#### DATA EXCERPTS

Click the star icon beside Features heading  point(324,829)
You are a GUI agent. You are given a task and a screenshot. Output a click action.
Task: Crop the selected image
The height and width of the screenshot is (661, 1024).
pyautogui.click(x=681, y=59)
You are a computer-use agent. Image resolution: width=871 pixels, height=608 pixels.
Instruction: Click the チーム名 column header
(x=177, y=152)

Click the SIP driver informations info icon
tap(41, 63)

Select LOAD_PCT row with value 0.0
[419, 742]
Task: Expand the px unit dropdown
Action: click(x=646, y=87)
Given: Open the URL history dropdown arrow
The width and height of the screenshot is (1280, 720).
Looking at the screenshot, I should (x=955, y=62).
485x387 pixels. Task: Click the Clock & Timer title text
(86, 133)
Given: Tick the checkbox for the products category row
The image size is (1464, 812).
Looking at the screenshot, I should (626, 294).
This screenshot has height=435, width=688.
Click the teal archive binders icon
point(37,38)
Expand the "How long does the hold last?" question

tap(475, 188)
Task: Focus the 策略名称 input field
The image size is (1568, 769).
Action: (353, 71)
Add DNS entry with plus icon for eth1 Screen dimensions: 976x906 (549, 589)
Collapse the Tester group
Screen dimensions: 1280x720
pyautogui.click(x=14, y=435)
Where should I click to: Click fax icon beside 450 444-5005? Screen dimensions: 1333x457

########

§ **AIM OF THE EXERCISE**
Write out the records above as a numbered list, dropping any blank lines.

§ **SOLUTION TO THE PROBLEM**
1. Click the star icon beside Features heading  point(324,829)
2. You are a GUI agent. You are given a task and a screenshot. Output a click action.
3. Task: Crop the selected image
4. The height and width of the screenshot is (661, 1024).
5. pyautogui.click(x=681, y=59)
6. You are a computer-use agent. Image resolution: width=871 pixels, height=608 pixels.
7. Instruction: Click the チーム名 column header
8. (x=177, y=152)
9. Click the SIP driver informations info icon
10. tap(41, 63)
11. Select LOAD_PCT row with value 0.0
12. [419, 742]
13. Task: Expand the px unit dropdown
14. Action: click(x=646, y=87)
15. Given: Open the URL history dropdown arrow
16. The width and height of the screenshot is (1280, 720).
17. Looking at the screenshot, I should (x=955, y=62).
18. 485x387 pixels. Task: Click the Clock & Timer title text
19. (86, 133)
20. Given: Tick the checkbox for the products category row
21. The image size is (1464, 812).
22. Looking at the screenshot, I should (626, 294).
23. This screenshot has height=435, width=688.
24. Click the teal archive binders icon
25. point(37,38)
26. Expand the "How long does the hold last?" question
27. tap(475, 188)
28. Task: Focus the 策略名称 input field
29. The image size is (1568, 769).
30. Action: (353, 71)
31. Add DNS entry with plus icon for eth1 Screen dimensions: 976x906 (549, 589)
32. Collapse the Tester group
33. Screen dimensions: 1280x720
34. pyautogui.click(x=14, y=435)
35. Where should I click to: Click fax icon beside 450 444-5005? Screen dimensions: 1333x457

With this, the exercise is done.